Compiti da svolgere
1. Rispondi alle domande sul testo dedicato alla fondazione della rivista gesuita.
(a) Chi fu il primo direttore della rivista?
(b) Quanti erano gli associati alla fine del primo trimestre?
(c) Fino a quale anno gli autori conservarono l'anonimato?
2. Elenca tutti i collaboratori della nuova rivista che il testo sulla fondazione della rivista gesuita nomina.
3. Cita dal testo sulla fondazione della rivista gesuita il passo che va da «Il successo della» fino a «a diffusione nazionale.» compreso.

Ispiratore e primo direttore della rivista fu il padre Carlo Maria Curci, che la fondò per volere del Papa Pio IX, esule a Gaeta. Il Generale dei gesuiti, padre Joannes Philippe Roothaan, era tutt'altro che entusiasta dell'iniziativa; temeva infatti che la Compagnia potesse essere danneggiata da un'eventuale approccio politico della rivista. Tuttavia, padre Curci, intuì che la diffusione delle idee liberali, agnostiche e antireligiose, portata dal giornalismo moderno, figlio della rivoluzione francese, potesse essere contrastata solo affrontando il nemico ad armi pari. L'intenzione di Pio IX di disporre di uno strumento adatto a difendere il pensiero e «la civiltà cattolica», come allora la si concepiva, minacciata dai nemici della Chiesa (in particolare dai liberali e dai massoni), spinse dunque alla fondazione del periodico. «Di qui il carattere polemico e combattivo - scrive lo studioso Andrea Morigi - che la rivista assunse sin dall'inizio e che mantenne poi per lungo tempo. Era del resto lo stile tipico dell'Ottocento, e gli avversati della Chiesa e del cattolicesimo non erano certo più teneri e moderati nei loro attacchi».
Alla nuova rivista collaborarono uomini di grande valore come i padri Luigi Taparelli D'Azeglio (1793-1862), filosofo del diritto, Matteo Liberatore (1810-1892), cultore della filosofia tomista, Antonio Bresciani (1798-1862), letterato, e Giovanni Battista Pianciani (1784-1862), studioso di scienze naturali, nonché Carlo Piccirillo (1821-1888) e Giuseppe Oreglia di Santo Stefano (1823-1895), a quel tempo ancora studenti. Molti di loro formeranno il primo Collegio degli Scrittori, la comunità autonoma dei redattori dipendente direttamente dal Padre Generale, il superiore della congregazione religiosa , costituito "perpetuamente" il 12 febbraio 1866 con il breve pontificio Gravissimum supremi di Papa Pio IX (1846-1878). Fino al 1933 gli autori conservarono l'anonimato.
Il successo della rivista, legato anche all'efficiente sistema di distribuzione, fu tale che del primo volume se ne ordinarono otto ristampe. Gli associati alla fine del primo trimestre erano già 6.307 e salirono ben presto a 11.800, cifra record per quei tempi, così che il periodico divenne la prima pubblicazione italiana a diffusione nazionale.
Come ha scritto Francesco Dante, la rivista gesuita «non è nata solo come una rivista: è stata il portavoce del cattolicesimo più intransigente, di una concezione del papato universale di fronte ad una società civile che andava rendendosi autonoma». Ciò che si proponeva la redazione del periodico, scriveva il suo primo direttore, Padre Curci, era di «condurre l'idea e il movimento della civiltà a quel concetto cattolico da cui sembra da tre secoli avere fatto divorzio». Trovare dunque una "identità culturale", un proprio motivo di esistere del cattolicesimo.

Dati forniti
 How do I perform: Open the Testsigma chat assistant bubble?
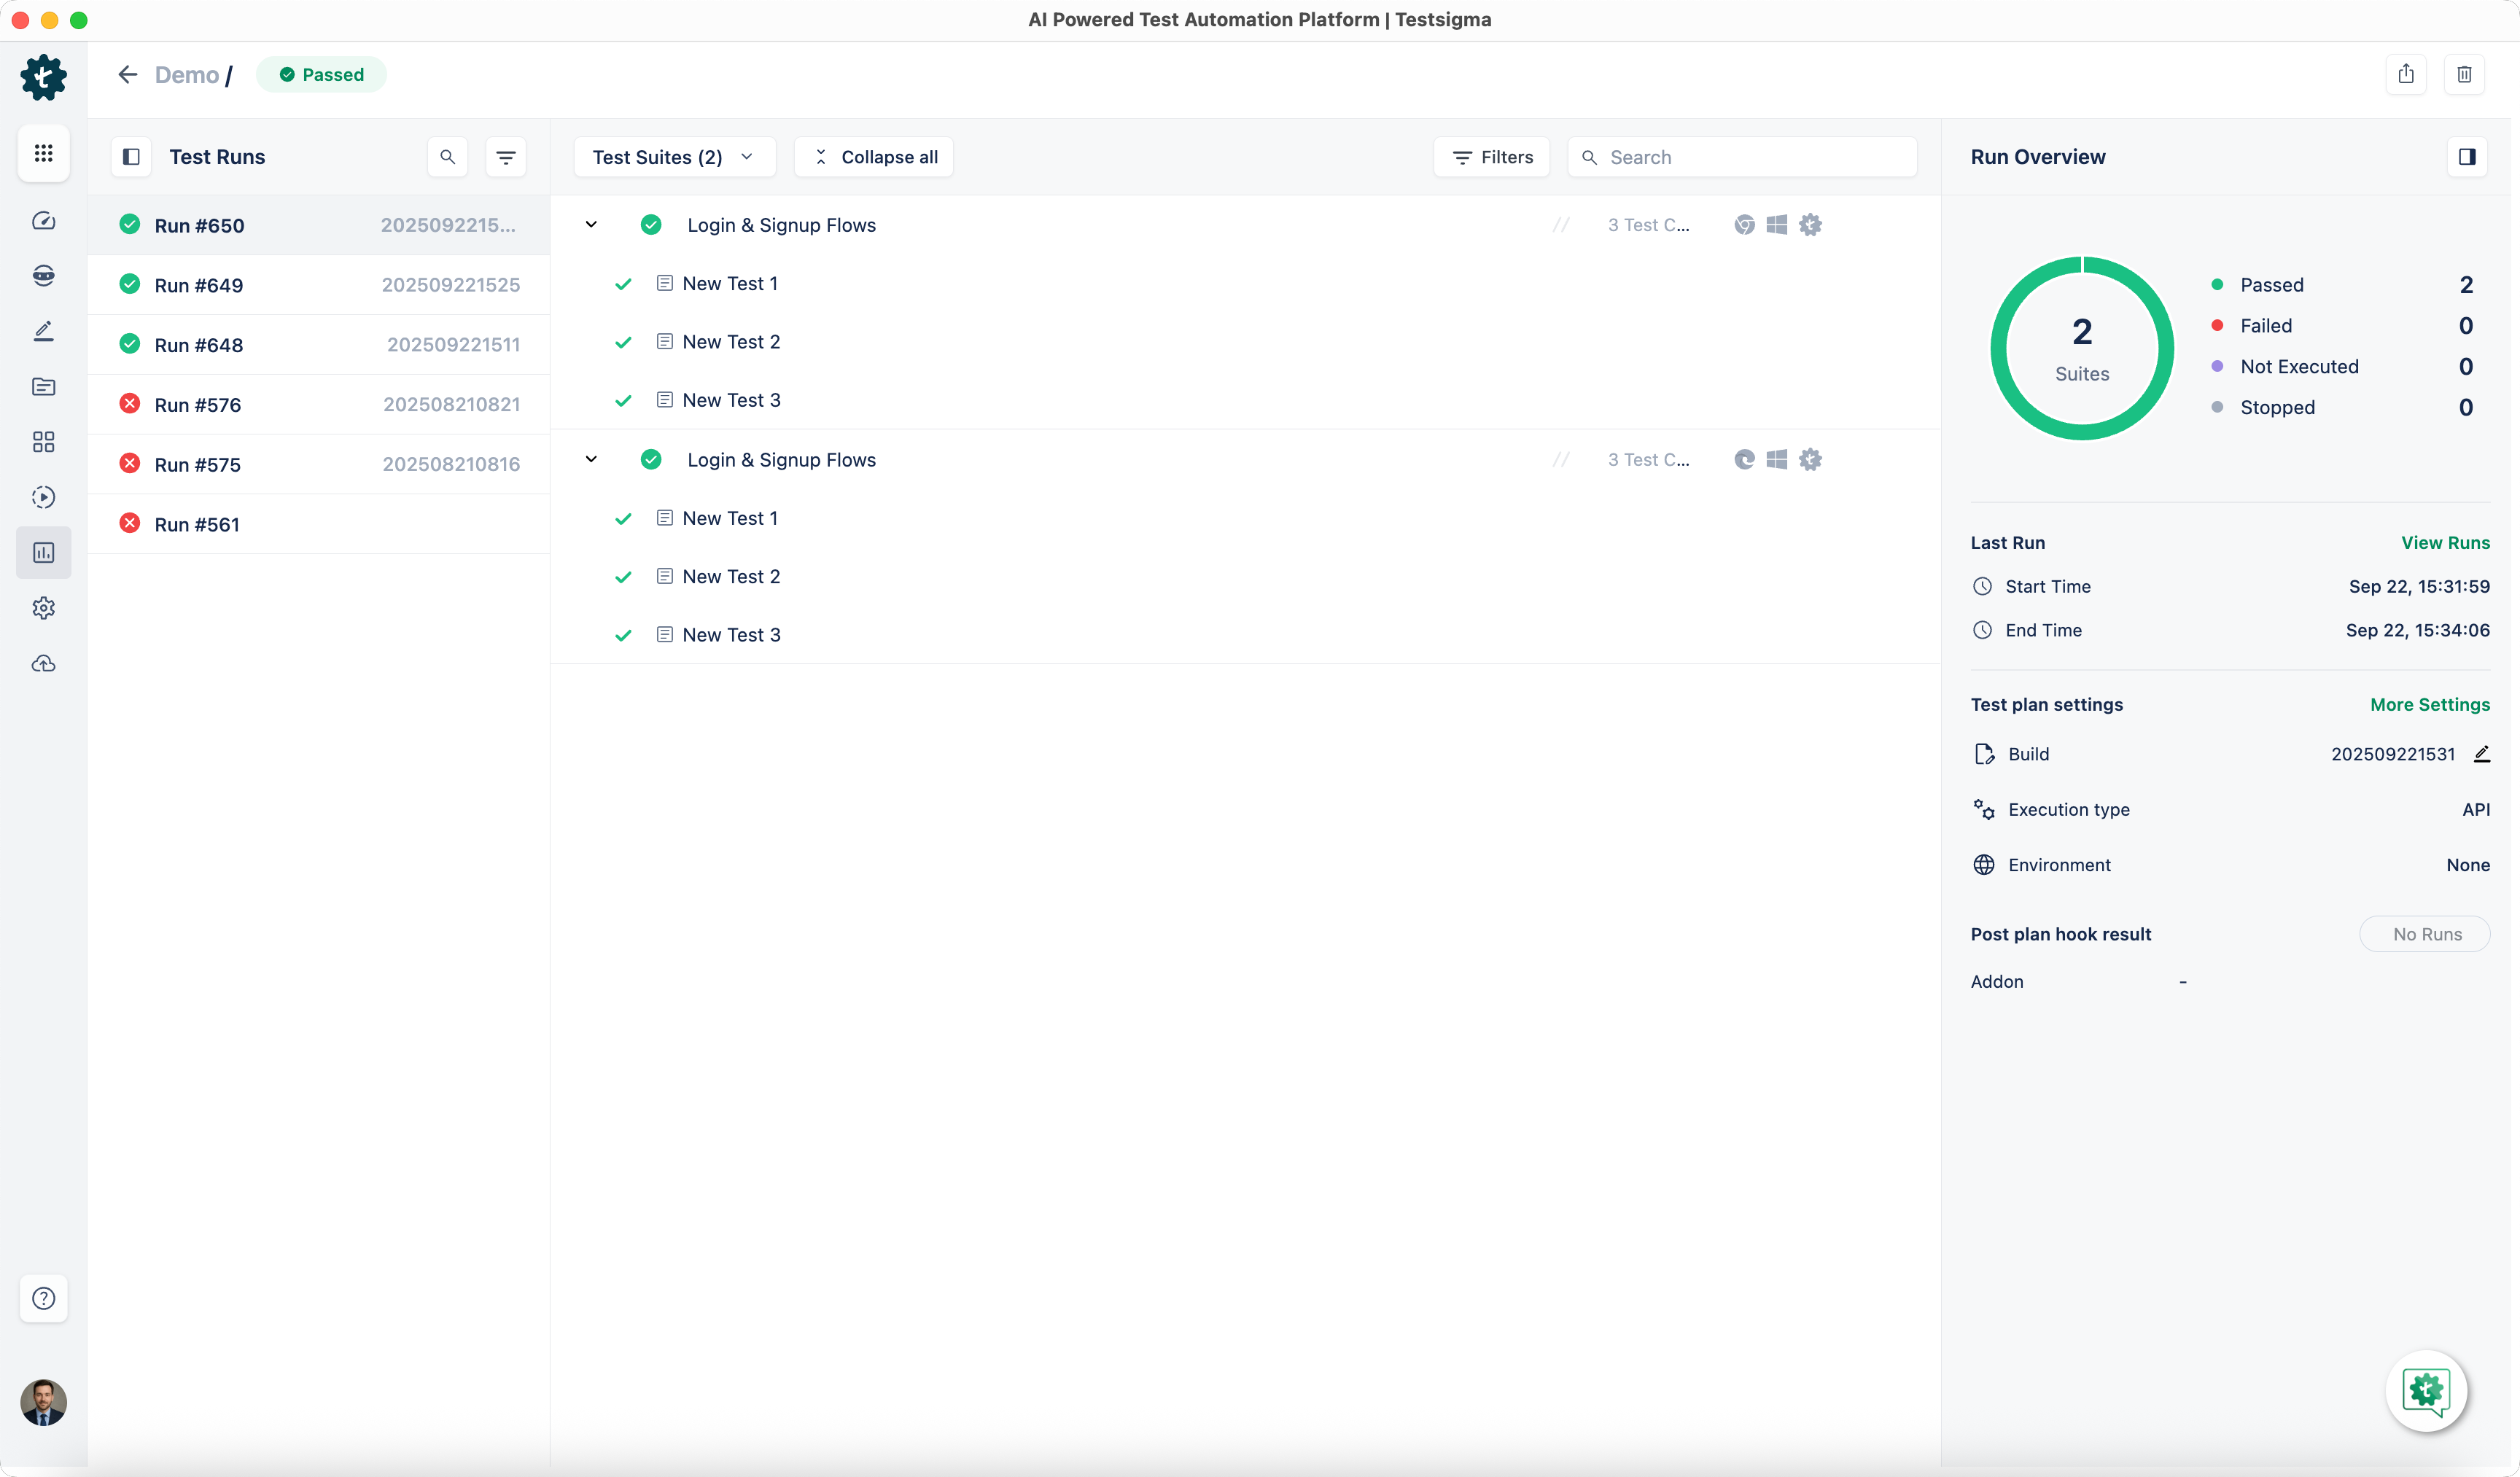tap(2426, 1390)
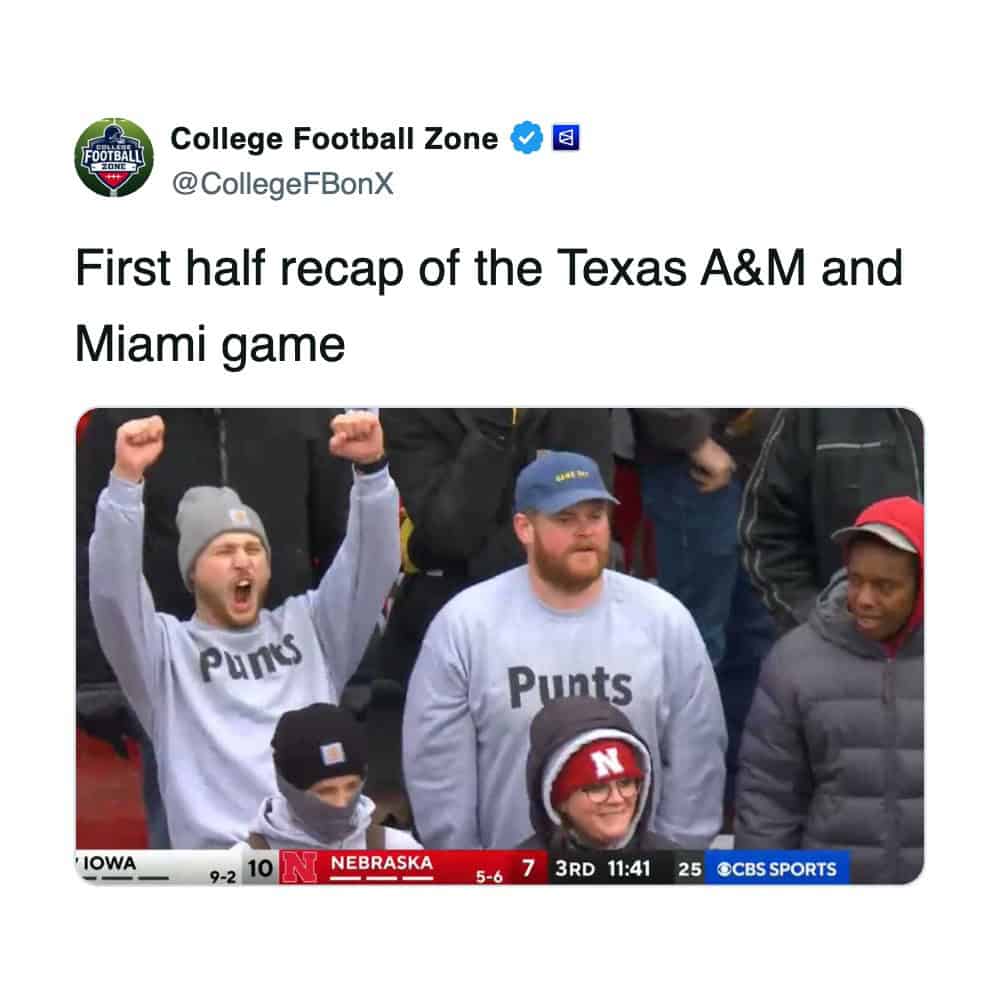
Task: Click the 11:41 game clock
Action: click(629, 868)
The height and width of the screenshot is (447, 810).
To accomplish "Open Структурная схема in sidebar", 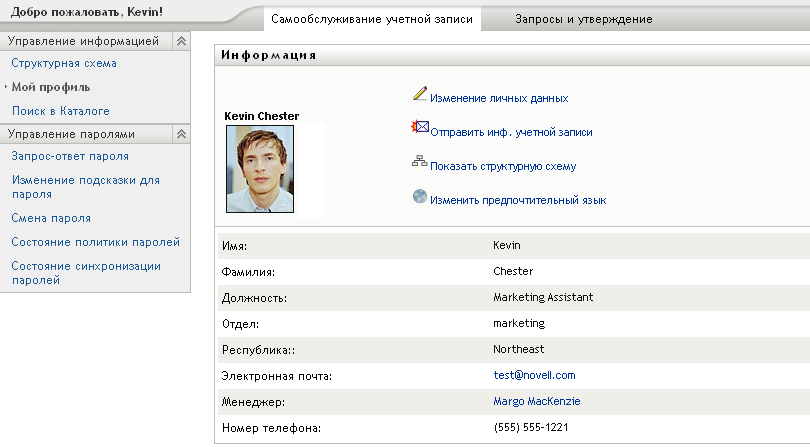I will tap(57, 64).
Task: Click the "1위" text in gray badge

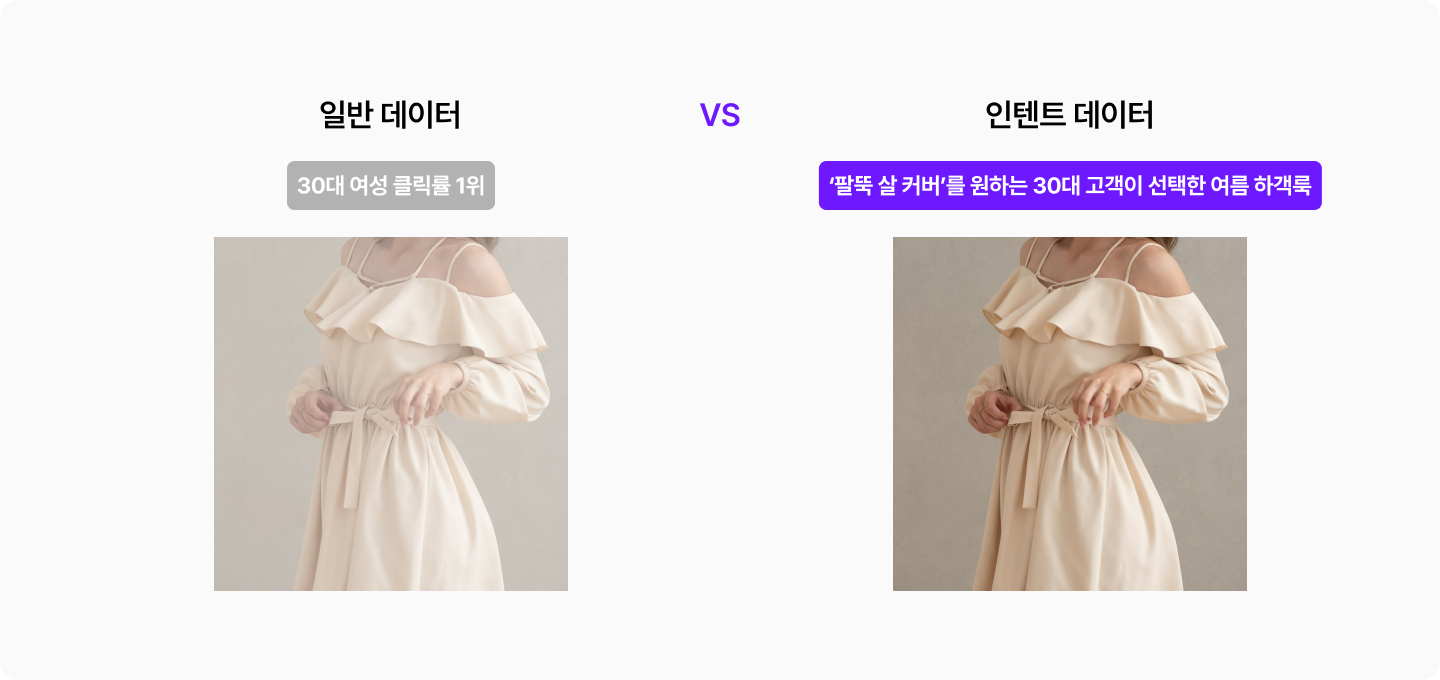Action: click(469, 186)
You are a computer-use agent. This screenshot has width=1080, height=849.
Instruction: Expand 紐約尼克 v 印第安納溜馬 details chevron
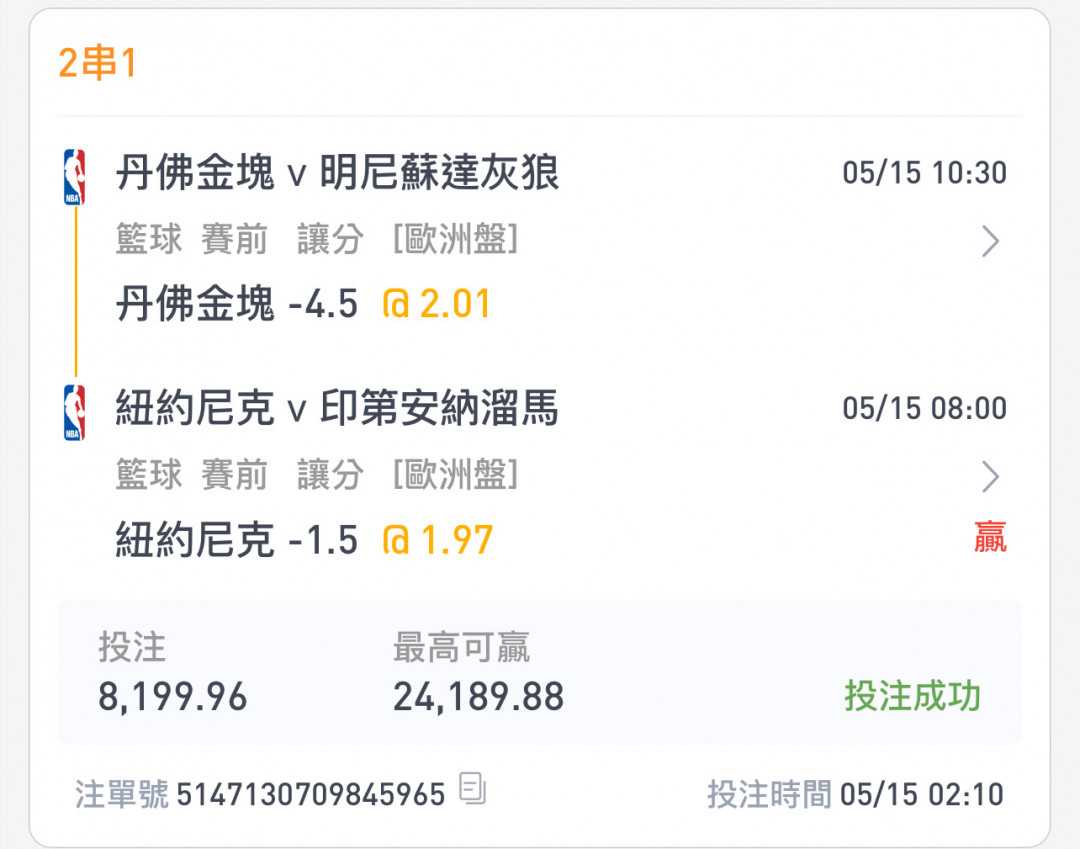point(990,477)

Soluzioni dei compiti
1.
(a) Padre Carlo Maria Curci.
(b) 6.307.
(c) Fino al 1933.

2.
Luigi Taparelli D'Azeglio
Matteo Liberatore
Antonio Bresciani
Giovanni Battista Pianciani
Carlo Piccirillo
Giuseppe Oreglia di Santo Stefano

3.
Il successo della rivista, legato anche all'efficiente sistema di distribuzione, fu tale che del primo volume se ne ordinarono otto ristampe. Gli associati alla fine del primo trimestre erano già 6.307 e salirono ben presto a 11.800, cifra record per quei tempi, così che il periodico divenne la prima pubblicazione italiana a diffusione nazionale.